Start
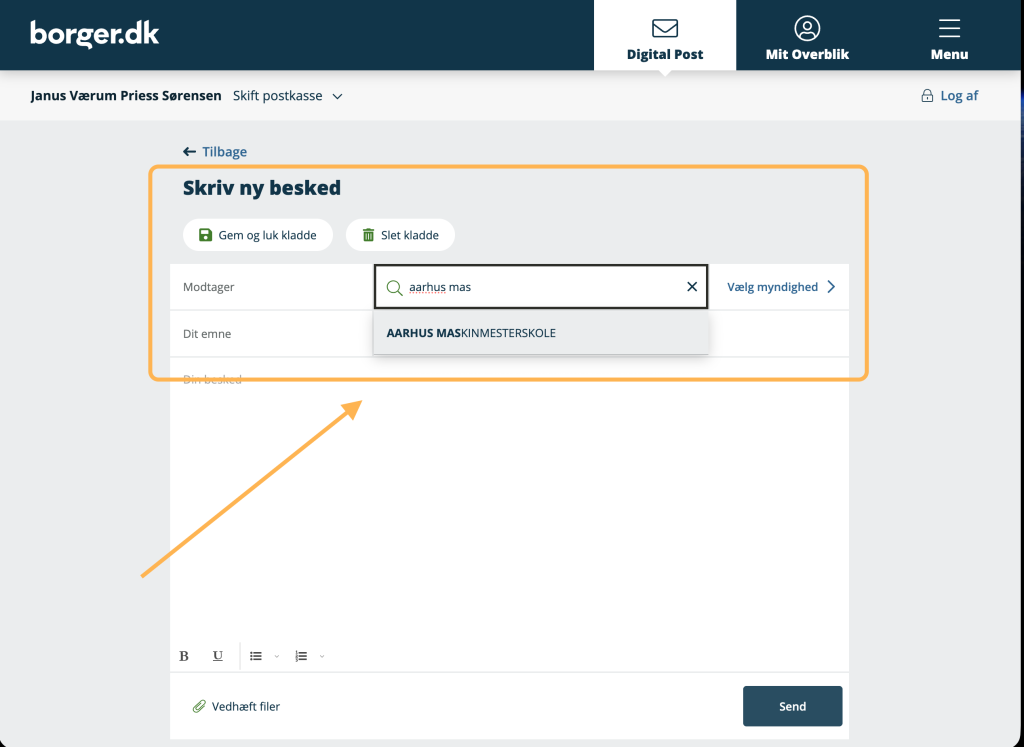The image size is (1024, 747).
Task: Clear the recipient search field
Action: click(692, 287)
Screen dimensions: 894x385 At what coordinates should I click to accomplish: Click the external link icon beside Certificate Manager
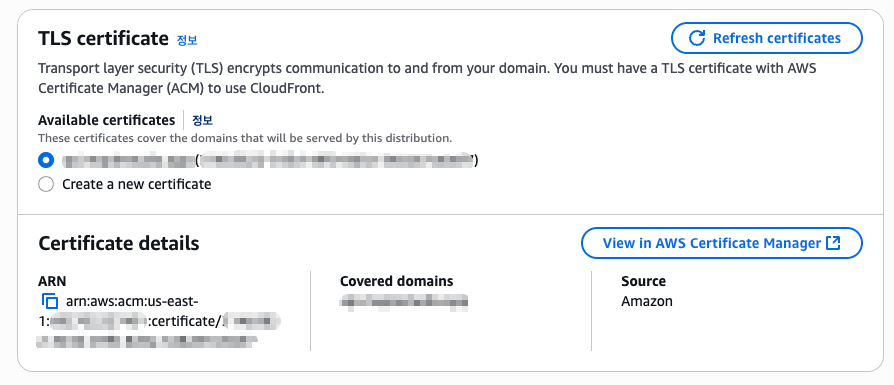point(833,243)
End
EXERCISE BRIEF: Rewrite the lines above with "download" in place of "external link", changing nothing else, and leave out the pictures.

SOLUTION TO THIS TASK:
The image size is (1024, 747).
Task: Clear the recipient search field
Action: click(692, 287)
Screen dimensions: 894x385 At what coordinates should I click to accomplish: Click the download icon beside Certificate Manager
point(833,243)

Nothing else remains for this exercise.